11. The method according to claim 10, wherein the frame including the first block is a predictive image frame having image difference data and being temporally closest to the arbitrary frame from among frames in a frame sequence in the second layer.
12. The method according to claim 10, wherein the derivation factor is the ratio of a time interval between the arbitrary frame and a frame, present downstream of the arbitrary frame in a target derivative vector direction of the image block, to a time interval between the frame including the first block and another frame including a block indicated by the motion vector of the first block.
13. The method according to claim 10, wherein, when the motion vector of the first block is multiplied by the derivation factor, a fractional part of each component of the multiplied motion vector is retained so that each component of the multiplied motion vector including the fractional part is scaled by the ratio of the frame size of the first layer to the frame size of the second layer.
14. The method according to claim 10, wherein the derivative vector includes a derivative vector directed toward a frame prior to the arbitrary frame and/or a derivative vector directed toward a frame subsequent to the arbitrary frame.
15. The method according to claim 14, wherein the process includes obtaining the derivative vector by multiplying the scaled vector by −1 if the motion vector of the first block and a target derivative vector direction of the image block are in different directions.

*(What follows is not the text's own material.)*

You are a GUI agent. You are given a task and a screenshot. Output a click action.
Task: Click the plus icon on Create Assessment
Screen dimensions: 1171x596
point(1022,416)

16. The method according to claim 10, wherein the motion vector of the first block is a vector spanning a time interval including the arbitrary frame.
17. The method according to claim 10, wherein the motion vector of the first block is a vector spanning a different time interval from a time interval including the arbitrary frame.
18. The method according to claim 17, wherein the process includes obtaining the derivative vector by multiplying the motion vector of the first block by −1 to reverse a direction of the motion vector, multiplying the motion vector having the reversed direction by the derivation factor, and scaling the motion vector multiplied by the derivation factor.
19. An apparatus for receiving and decoding a bitstream of a first layer including frames, each including pixels having difference values, into a video signal, the apparatus comprising:
- a first decoder for decoding the bitstream of the first layer in a first scheme into video frames having original images; and
- a second decoder for receiving a bitstream of a second layer including frames having a smaller screen size than the video frames, extracting encoding information including motion vector information from the received bitstream of the second layer, and providing the encoding information to the first decoder,
- the first decoder including means for obtaining a motion vector of a target block in an arbitrary frame present in the bitstream of the first layer using a derivative vector obtained based on a scaled vector obtained by multiplying a motion vector of a first block in a frame not temporally coincident with the arbitrary frame by a derivation factor and scaling the multiplied motion vector by the ratio of a frame size of the first layer to a frame size of the second layer, the motion vector of the first block being included in the encoding information.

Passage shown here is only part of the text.